Merely having a family member present in a courtroom is insufficient to show family support. If it was sufficient, then simply having a family member present in a courtroom for sentencing would always be grounds for dispositional departure. Therefore, the record does not support this factor as a ground for departure.
The case of State v. Adams, No. A23-0408, 2023 WL 5525080 (Minn.App. Aug. 28, 2023), another nonprecedential and nonbinding case, is also easily distinguishable and does not support the district court's decision to depart.

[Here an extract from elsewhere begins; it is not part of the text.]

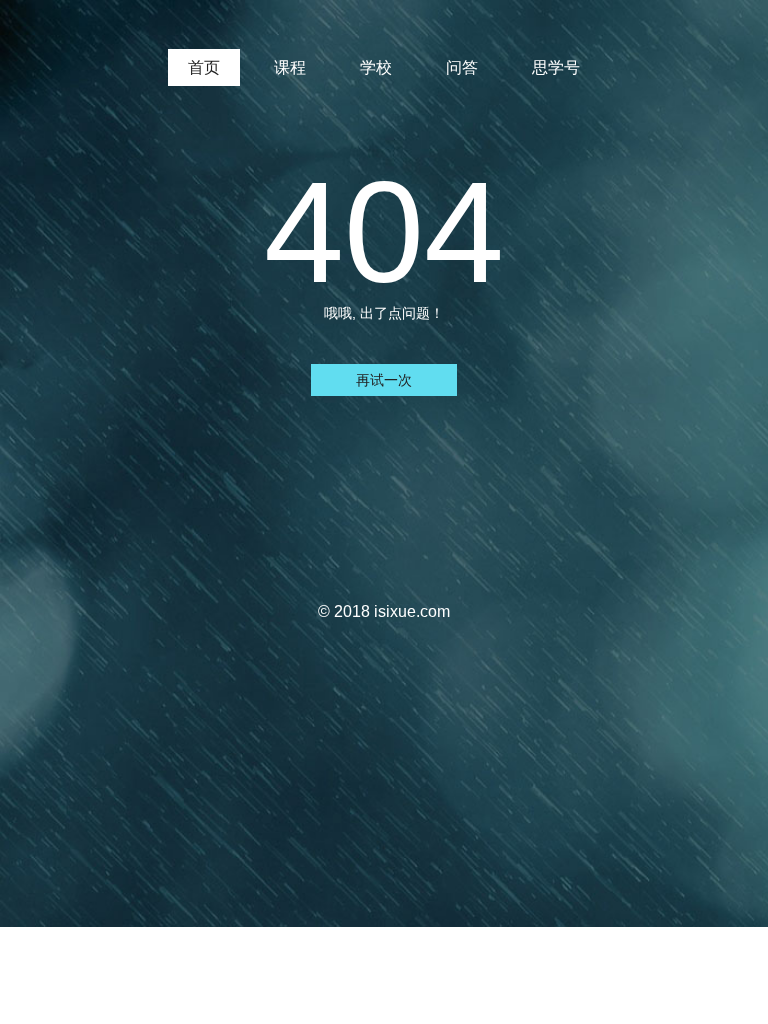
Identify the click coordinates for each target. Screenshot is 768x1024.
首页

In that case, the defendant was charged solely with the crime of failure to register as a predatory offender in 2022. Adams, 2023 WL 5525080, at *1. The district court found that he committed his initial crime when he was very young, and that the majority of his criminal-history points stemmed from "a multi-count complaint in 2007." Id. at *1-2. The defendant also had been recently evicted and did not have a phone. Id. at *1. And unlike this case, the defendant seemed genuinely remorseful. Id. at *2. In short, Wetzel and Adams are neither binding nor persuasive. See Minn. R. Civ. App. P. 136.01, subd. 1(c) (stating that non precedential opinions are not binding authority but may be persuasive authority).
Finally, the district court stated that "a lengthy, local jail sentence and a stayed prison sentence is most protective of public safety." But, based on the record, it is illogical to say that allowing respondent to be at liberty is more protective of public safety than imprisoning him. And the district court's statement is also not supported by the record. The defendant was ordered to serve 270 days in jail. However, considering that one-third of the sentence is credited for good time, and respondent was also to receive credit for 133 days, he would only be serving 47 days in jail. This is not a "lengthy sentence." Moreover, respondent has received numerous stayed sentences and been placed on probation more than a dozen times. He is not rehabilitated. He continues to commit new crimes and, as already stated, he committed the offenses in this case while he was on felony probation.

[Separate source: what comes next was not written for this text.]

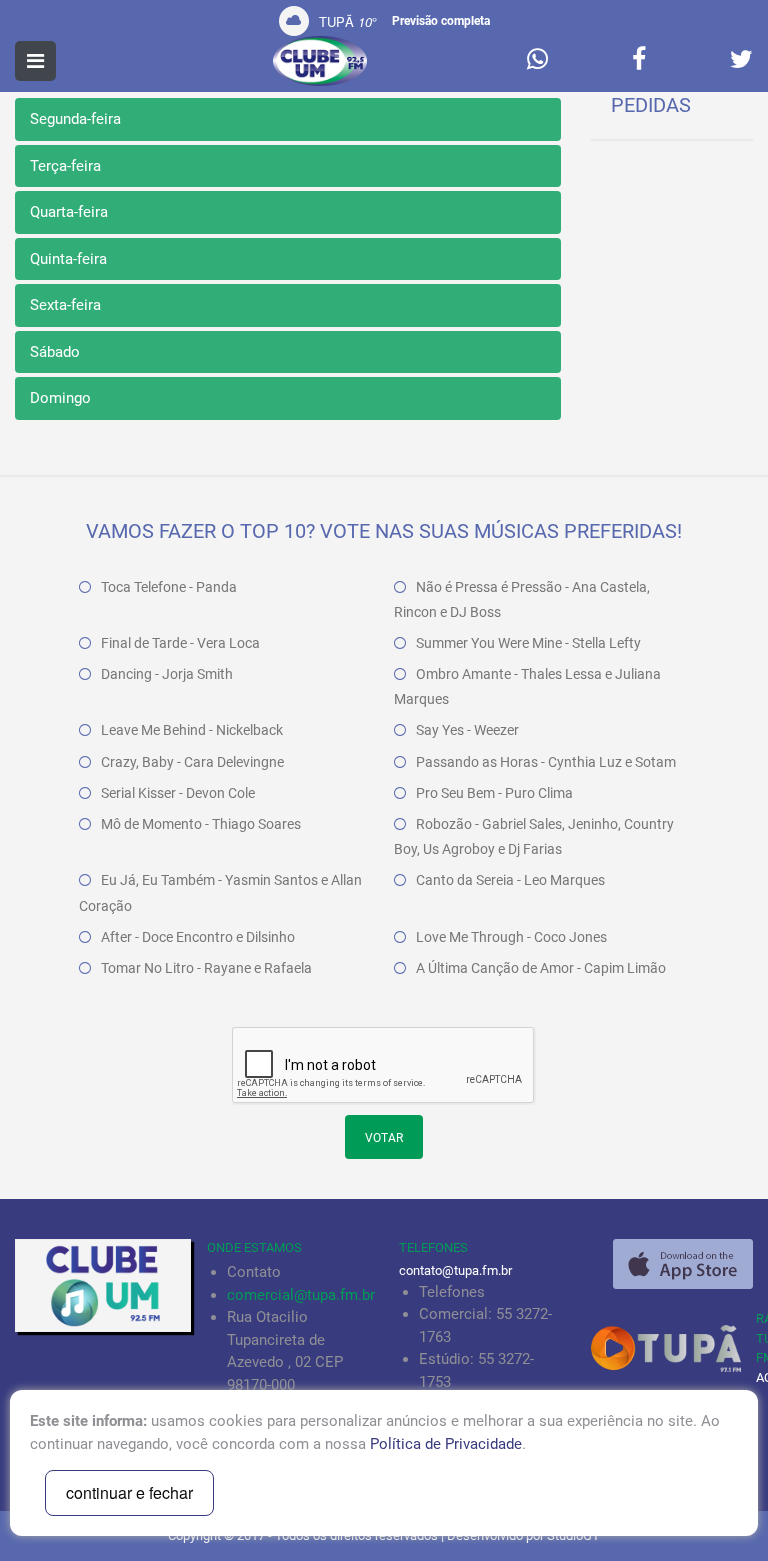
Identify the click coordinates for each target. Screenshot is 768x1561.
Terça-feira (65, 166)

In conclusion, the sentence of a downward dispositional departure, and the grounds that the district court relied on for that departure, are not supported by the record. Respondent is not "particularly" amenable to probation. He is not amenable to probation at all.
Accordingly, I must dissent. I would reverse the district court's sentence and remand to the district court for the imposition of a guidelines presumptive prison sentence.